Beatriz Suárez-Vence Castro
Desde mi ventana
Todos los días, desde mi ventana, asisto a un milagro. Aparece puntual. Es un héroe para mí aunque no viste capa, y en lugar de espada lleva un bastón blanco. Su única máscara son unas grandes gafas oscuras. Cuando miro a través del cristal, arreglando mi casa, antes de ir a trabajar, me paro un rato a observarle. A veces no puedo porque, como bien dice la frase lo urgente no deja tiempo para lo importante y, en lugar de ver como completa su asombroso recorrido, tengo que abandonarle a mitad de camino. En ese recorrido que él hace, consiste el milagro.
La primera vez que le vi, puede que haga ya un año, tuve el impulso de bajar ayudarle porque era la viva imagen del desvalimiento, ciego, anciano, caminando a pasitos cortos ayudándose solo con su bastón blanco para no tropezar. Luego comprendí que no quería que le ayudaran. Estaba entrenándose, acostumbrándose a su condición. Recorriendo solo su carrera particular de apenas doce o quince metros.
Me indignaba que nadie de los que pasaban a su lado tuviese una palabra para él. Pero no parecía importarle. Allí seguía como un islote tranquilo en un mar de prisas, caminando despacio y seguro a pesar de su ceguera.
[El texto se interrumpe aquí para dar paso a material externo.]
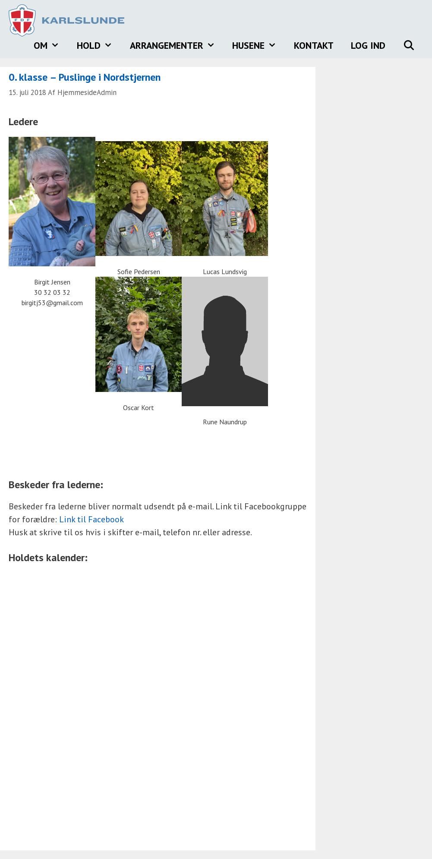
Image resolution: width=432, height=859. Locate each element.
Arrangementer (177, 45)
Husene (258, 45)
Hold (99, 45)
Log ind (368, 45)
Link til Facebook (91, 519)
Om (51, 45)
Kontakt (314, 45)
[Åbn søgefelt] (408, 45)
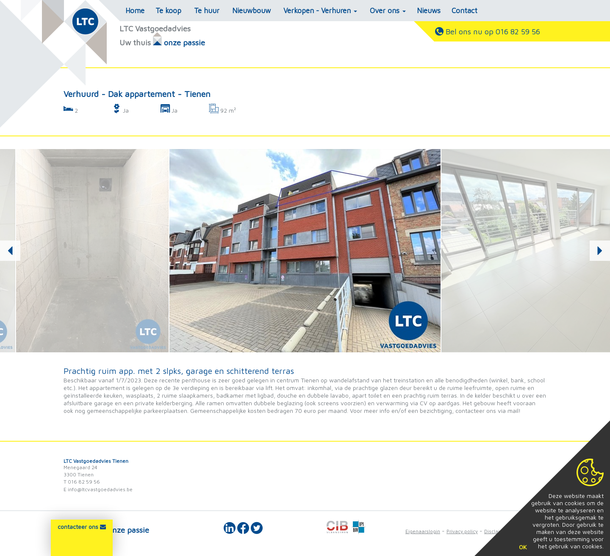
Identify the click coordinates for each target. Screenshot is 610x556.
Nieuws (429, 10)
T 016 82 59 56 (82, 481)
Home (134, 10)
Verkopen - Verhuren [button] (320, 10)
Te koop (168, 10)
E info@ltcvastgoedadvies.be (98, 489)
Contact (464, 10)
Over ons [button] (388, 10)
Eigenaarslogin (422, 531)
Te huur (206, 10)
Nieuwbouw (251, 10)
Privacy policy (462, 531)
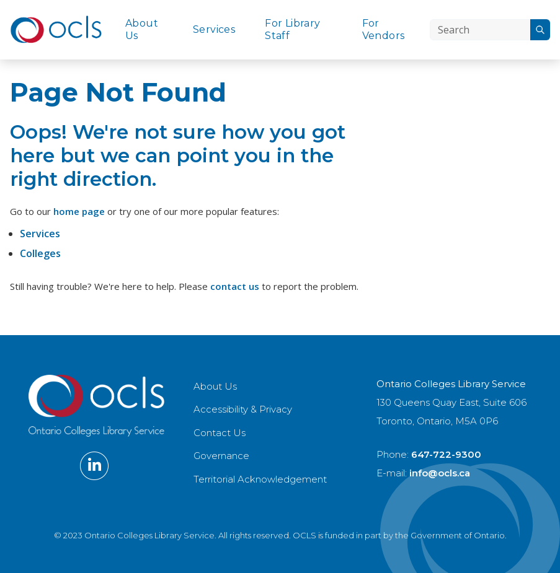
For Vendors (383, 29)
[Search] (480, 29)
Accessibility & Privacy (242, 409)
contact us (234, 286)
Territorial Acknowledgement (260, 479)
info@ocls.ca (439, 473)
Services (214, 29)
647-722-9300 (446, 454)
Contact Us (219, 433)
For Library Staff (292, 29)
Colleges (40, 253)
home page (79, 211)
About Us (141, 29)
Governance (221, 455)
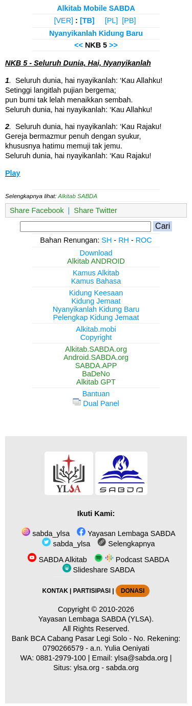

Ayer hubo un cambio en medio de su rutina, y también de la mía, que tantas veces, sin conocernos y sin ajustar ambas, llegan a coincidir en algún momento. Un hombre se le acercó, intrigado, como yo, por lo que hacía. Se paró a su lado y a continuación interpreté lo que estaba sucediendo por los gestos de ambos porque desde mi ventana no podía oír lo que estaban hablando. Le preguntó algo y mi héroe contestó sonriendo. El hombre volvió a hablarle y, cariñosamente, como si fuera su hijo le acercó la mano a la cara y retiró algo de ella, que quizá con el viento se le habría pegado. Hablaron un instante más. El hombre le estrechó la mano y se fue.
Me sentí muy feliz porque aquel hombre, sin saberlo, había roto la estadística de personas tímidas y un poco cobardes en que nos hemos convertido, pasando de largo o mirando desde nuestras ventanas sin atrevernos a ayudar a nadie. Ni tan siquiera por satisfacer nuestra curiosidad.
Ese día entonces decidí que, fuese lo que fuese tan importante que tenía que hacer en el trabajo, decididamente, podía esperar. Y continué mirando para poder acompañarle, esta vez sí, aunque fuera solo desde mi ventana, su recorrido.
Corroboré entonces la idea que me había hecho de que se alojaba en la residencia de ancianos al lado de la cual tiene lugar su particular prueba de resistencia, porque finalizó el recorrido a su puerta y una enfermera salió para ayudarle a entrar.
El milagro que esta persona realiza consiste en sobreponerse a todo lo que podría hacerle más difícil su vida y afrontarlo. No rendirse, como muchos quizás haríamos en su situación. Porque anciano y ciego, tiene toda su vida, la vida que le queda, por delante y la vive, a su manera, tan intensamente como cualquier campeón olímpico.
La mañana había empezado mal para mí por circunstancias personales ese jueves tres de Mayo y, sin embargo, ver como mi héroe completaba su recorrido y hacía amigos durante él me dio la paz y la fuerza que necesitaba para empezar lo mío, para afrontar el día, siguiendo su ejemplo.
Porque nadie sabe ni cuándo ni dónde nos espera un milagro. Porque existen los héroes, que nos dan lecciones sin pretenderlo, al otro lado de la ventana.